# README

We perform train test split, some simple preprocess steps, create mapper.

The preprocessed train and test set are saved to folder `data`.

The mapper is saved to folder `model`.

In [None]:
import os
os.chdir('../../seminar_1')
import pandas as pd
from utils.helper_functions import missing_values_table, process_datetime, save_pickle
import warnings
warnings.filterwarnings('ignore')

data = pd.read_csv('data/kc_house_data.csv')

# Train test split

In [None]:
from sklearn.model_selection import train_test_split

train, test = train_test_split(data, test_size=0.3, random_state=0)

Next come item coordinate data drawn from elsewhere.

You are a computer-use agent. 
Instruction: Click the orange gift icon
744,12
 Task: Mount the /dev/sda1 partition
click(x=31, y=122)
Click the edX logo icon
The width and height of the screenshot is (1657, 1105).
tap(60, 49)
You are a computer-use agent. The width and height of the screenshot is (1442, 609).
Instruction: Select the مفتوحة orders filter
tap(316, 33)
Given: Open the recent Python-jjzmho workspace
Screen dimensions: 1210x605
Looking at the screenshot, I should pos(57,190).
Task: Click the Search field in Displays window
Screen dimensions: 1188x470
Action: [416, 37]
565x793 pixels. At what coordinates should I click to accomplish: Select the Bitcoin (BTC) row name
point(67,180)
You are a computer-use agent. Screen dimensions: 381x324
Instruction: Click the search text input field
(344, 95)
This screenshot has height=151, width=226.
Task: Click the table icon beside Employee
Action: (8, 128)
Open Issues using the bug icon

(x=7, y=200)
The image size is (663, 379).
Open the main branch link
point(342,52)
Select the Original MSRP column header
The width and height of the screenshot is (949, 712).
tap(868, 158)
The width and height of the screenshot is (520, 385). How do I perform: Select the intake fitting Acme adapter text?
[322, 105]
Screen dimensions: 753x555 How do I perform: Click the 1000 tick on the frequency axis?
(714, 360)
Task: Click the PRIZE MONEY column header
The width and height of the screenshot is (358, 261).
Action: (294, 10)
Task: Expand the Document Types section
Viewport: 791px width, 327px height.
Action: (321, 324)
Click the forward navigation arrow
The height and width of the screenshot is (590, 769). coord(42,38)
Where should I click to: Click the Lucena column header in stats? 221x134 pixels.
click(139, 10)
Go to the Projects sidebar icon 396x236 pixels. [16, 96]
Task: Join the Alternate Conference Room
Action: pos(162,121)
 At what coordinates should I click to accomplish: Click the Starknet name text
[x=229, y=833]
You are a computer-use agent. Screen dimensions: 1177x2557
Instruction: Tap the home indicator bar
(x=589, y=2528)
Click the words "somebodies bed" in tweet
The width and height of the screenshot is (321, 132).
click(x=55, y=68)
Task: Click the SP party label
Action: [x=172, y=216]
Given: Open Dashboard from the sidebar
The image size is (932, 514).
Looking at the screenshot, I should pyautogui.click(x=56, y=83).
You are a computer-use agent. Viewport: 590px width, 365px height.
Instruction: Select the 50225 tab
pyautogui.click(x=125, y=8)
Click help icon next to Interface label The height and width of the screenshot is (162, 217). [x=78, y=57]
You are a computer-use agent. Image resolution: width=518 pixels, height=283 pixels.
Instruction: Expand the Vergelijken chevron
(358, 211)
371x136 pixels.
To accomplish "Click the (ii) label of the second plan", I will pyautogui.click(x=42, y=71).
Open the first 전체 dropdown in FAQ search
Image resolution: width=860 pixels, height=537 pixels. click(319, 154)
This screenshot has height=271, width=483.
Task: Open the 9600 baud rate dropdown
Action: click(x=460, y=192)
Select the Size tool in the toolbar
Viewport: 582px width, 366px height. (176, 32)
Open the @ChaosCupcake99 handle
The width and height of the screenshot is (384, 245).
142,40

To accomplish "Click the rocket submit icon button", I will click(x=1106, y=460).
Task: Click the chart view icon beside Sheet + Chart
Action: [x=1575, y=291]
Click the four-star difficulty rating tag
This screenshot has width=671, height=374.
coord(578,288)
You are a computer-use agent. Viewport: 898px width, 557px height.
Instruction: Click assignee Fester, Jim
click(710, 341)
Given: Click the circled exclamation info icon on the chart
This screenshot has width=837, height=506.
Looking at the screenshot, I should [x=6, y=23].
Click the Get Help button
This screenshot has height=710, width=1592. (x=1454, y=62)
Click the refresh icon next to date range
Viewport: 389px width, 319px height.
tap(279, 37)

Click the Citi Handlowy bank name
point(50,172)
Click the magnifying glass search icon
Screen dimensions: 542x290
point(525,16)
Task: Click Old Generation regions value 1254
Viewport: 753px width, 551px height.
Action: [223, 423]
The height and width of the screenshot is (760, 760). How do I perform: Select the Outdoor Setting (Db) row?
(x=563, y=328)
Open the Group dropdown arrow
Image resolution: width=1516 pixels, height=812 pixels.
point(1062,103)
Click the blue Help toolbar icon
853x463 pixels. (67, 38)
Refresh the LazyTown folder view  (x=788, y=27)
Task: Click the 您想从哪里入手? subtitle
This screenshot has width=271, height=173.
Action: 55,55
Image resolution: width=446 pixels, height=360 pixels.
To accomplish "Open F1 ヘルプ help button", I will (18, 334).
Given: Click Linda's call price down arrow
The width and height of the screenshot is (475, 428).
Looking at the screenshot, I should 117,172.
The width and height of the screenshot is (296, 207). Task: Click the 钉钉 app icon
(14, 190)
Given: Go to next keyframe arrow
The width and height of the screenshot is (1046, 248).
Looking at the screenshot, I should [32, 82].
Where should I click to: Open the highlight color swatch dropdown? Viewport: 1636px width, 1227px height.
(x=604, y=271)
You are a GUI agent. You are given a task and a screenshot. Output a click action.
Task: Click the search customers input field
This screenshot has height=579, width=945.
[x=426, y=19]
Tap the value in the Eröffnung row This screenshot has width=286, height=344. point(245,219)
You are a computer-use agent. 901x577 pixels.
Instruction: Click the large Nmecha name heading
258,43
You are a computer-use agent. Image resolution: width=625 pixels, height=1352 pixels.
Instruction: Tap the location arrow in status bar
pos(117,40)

# Very basic preprocessing steps

In [None]:
missing_values_table(train)

In [None]:
def preprocess_df(df):
    # Convert to datetime df type
    df['date'] = pd.to_datetime(df['date'])

    # Preprocess to feature engineering some datetime features
    df = process_datetime(df, 'date')
    return df

In [None]:
train_preprocessed = preprocess_df(train)
test_preprocessed = preprocess_df(test)

# Mapper

In [None]:
from sklearn_pandas import DataFrameMapper
from sklearn.preprocessing import OneHotEncoder, StandardScaler

mapper=DataFrameMapper([
    # Numerical Features
    (['bedrooms'], StandardScaler()),
    (['bathrooms'], StandardScaler()),
    (['sqft_living'], StandardScaler()),
    (['sqft_lot'], StandardScaler()),
    (['grade'], StandardScaler()),
    (['sqft_above'], StandardScaler()),
    (['sqft_basement'], StandardScaler()),
    (['yr_built'], StandardScaler()),
    (['yr_renovated'], StandardScaler()),
    (['lat'], StandardScaler()),
    (['long'], StandardScaler()),
    (['sqft_living15'], StandardScaler()),
    (['sqft_lot15'], StandardScaler()),
    (['sqft_living15'], StandardScaler()),
    (['sqft_living15'], StandardScaler()),
    (['sqft_living15'], StandardScaler()),
    (['sqft_living15'], StandardScaler()),
    
    # Categorical Features
    (['waterfront'], OneHotEncoder(handle_unknown='ignore')),
    (['view'], OneHotEncoder(handle_unknown='ignore')),
    (['condition'], OneHotEncoder(handle_unknown='ignore')),
    (['date_month'], OneHotEncoder(handle_unknown='ignore')),
    (['date_dow'], OneHotEncoder(handle_unknown='ignore')),
    (['date_quarter'], OneHotEncoder(handle_unknown='ignore')),
    (['date_isweeknd'], OneHotEncoder(handle_unknown='ignore')),
    (['date_month_interval'], OneHotEncoder(handle_unknown='ignore')),
], df_out=True)

# Fit mapper
mapper = mapper.fit(train_preprocessed)

In [None]:
# Save everything
save_pickle('model/mapper.pkl', mapper)
train_preprocessed.to_csv('data/train.csv', index=False)
test_preprocessed.to_csv('data/test.csv', index=False)